Brainstorm perf improvements for running c# emitter in playground

[jorgerangel-msft]

Speed up the TypeSpec playground regenerate-loop (caching + emitter optimizations)

Introduction

The TypeSpec playground now ships a @typespec/http-client-csharp emitter, letting users see the .NET code their spec would generate (live link). It is a great step forward, but the iterate-on-spec loop is slow.

Today, every regenerate — even after a one-character edit, an undo, or a page reload — pays the full pipeline cost end-to-end:

1. The browser recompiles the TypeSpec source via the playground's emitter (emitter/src/emit-generate.browser.ts).
2. The serialized code model is POSTed to a hosted ASP.NET service (csharp-playground-server.azurewebsites.net/generate).
3. That service spawns a fresh dotnet subprocess running Microsoft.TypeSpec.Generator.dll against a temp directory (playground-server/Program.cs).
4. The CLR boots, MEF discovers and loads plugins, Roslyn warms up its AdhocWorkspace, the full pipeline runs, files are emitted, and the process exits — discarding everything it built.
5. The response is sent back over HTTP and rendered in the playground.

There is no caching anywhere in this pipeline and no fast path for "input unchanged". Identical or near-identical requests — undo/redo, share-link replays, whitespace-only TypeSpec edits, copy-paste, demos hit by multiple users — repeat the entire loop from scratch. Users notice the lag, and the experience falls short of the "see your code immediately" promise the playground sets up.

This proposal is a pragmatic, playground-only speedup. It deliberately avoids touching the generator's internals (Roslyn post-processing, type emission, re-entrancy semantics) so that the production codegen path used by every Azure SDK and CI pipeline is untouched and bit-identical.

Constraints

• Production codegen path (Node.js emitter/src/emit-generate.ts) must remain bit-identical and untouched.
• No new external services or shared databases. Browser IndexedDB and container-local memory/disk only.
• Output must remain production-fidelity (Roslyn post-processing not skippable).

Out of scope (explicit non-goals)

• Persistent in-process generator worker (AssemblyLoadContext-based host that loads the generator DLL once and serves many requests). Forces the generator to be safely re-entrant; permanent audit tax on every contributor for every static, every singleton, every plugin static field.
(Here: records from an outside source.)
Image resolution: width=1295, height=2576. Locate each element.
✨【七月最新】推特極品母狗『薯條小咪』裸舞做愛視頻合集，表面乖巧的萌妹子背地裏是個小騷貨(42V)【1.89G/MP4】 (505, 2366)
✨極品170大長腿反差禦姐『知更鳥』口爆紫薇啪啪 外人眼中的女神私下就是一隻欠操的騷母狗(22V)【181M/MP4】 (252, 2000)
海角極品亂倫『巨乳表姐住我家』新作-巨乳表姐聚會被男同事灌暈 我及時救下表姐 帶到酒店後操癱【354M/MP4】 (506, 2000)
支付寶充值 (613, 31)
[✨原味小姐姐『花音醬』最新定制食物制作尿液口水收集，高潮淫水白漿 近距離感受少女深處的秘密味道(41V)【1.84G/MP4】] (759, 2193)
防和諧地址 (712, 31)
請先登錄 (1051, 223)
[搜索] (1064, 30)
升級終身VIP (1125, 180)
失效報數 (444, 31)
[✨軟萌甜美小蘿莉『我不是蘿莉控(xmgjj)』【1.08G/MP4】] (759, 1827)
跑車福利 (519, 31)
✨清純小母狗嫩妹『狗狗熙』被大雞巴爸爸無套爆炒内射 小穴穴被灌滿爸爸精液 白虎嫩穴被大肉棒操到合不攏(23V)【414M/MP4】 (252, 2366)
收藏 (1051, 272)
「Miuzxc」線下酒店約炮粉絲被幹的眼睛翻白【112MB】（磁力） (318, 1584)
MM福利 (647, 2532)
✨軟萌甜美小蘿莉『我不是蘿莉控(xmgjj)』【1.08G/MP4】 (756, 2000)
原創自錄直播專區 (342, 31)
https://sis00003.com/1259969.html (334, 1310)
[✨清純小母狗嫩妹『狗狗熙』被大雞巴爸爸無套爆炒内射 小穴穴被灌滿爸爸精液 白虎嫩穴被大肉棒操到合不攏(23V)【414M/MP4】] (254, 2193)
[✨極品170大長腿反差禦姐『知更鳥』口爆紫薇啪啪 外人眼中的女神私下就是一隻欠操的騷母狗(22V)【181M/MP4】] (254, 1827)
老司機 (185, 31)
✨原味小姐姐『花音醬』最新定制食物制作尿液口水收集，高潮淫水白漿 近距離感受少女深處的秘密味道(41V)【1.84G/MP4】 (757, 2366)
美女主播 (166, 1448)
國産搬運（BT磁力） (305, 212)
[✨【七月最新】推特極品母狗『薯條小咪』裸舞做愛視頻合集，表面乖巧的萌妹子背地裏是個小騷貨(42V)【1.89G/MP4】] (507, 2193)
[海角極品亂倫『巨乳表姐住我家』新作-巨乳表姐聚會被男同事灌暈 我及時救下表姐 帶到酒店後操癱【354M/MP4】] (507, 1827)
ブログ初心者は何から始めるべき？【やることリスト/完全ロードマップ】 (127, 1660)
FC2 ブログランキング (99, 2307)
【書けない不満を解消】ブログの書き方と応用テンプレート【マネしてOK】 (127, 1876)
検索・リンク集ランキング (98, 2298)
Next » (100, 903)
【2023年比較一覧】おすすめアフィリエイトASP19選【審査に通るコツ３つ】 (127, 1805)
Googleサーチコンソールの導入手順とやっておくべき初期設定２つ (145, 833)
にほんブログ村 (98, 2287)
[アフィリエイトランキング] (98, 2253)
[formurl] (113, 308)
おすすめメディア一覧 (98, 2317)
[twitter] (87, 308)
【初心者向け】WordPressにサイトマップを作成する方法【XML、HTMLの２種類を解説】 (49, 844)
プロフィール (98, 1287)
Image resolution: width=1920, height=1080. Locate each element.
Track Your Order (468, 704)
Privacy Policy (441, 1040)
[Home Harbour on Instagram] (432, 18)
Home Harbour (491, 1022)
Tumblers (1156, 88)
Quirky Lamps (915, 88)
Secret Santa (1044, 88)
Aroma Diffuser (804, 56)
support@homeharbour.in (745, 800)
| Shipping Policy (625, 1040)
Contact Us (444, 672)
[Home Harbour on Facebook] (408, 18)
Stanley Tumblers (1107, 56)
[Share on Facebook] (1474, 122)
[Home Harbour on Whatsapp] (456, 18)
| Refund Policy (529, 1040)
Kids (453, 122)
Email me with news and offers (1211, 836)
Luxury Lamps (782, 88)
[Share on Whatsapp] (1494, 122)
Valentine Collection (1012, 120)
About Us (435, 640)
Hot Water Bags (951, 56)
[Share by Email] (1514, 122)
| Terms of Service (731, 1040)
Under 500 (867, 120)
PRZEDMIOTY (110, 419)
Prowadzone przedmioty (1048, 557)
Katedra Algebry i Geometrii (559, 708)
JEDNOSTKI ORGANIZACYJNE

Not justified by playground-only UX gain.
• Incremental TypeProvider memoization (caching per-type generated text keyed on input hashes). Cross-cutting dependencies — referenced types' names/namespaces/accessibility, polymorphism, model factory aggregation, serialization decisions — make precise invalidation either too conservative (low real-world hit rate on tightly-coupled libraries like Azure.AI.Agents.Persistent) or too clever (silent cache-poisoning bug class). Permanent test surface for "every random edit must produce identical output to a clean run".
• Skipping Roslyn post-processing in playground mode. Output must match production.
• Any change to generator semantics or type emission.

Proposed work — single phase, four independent items

Each item is shippable on its own. Together they cover the most common iterative-edit patterns without touching generator internals.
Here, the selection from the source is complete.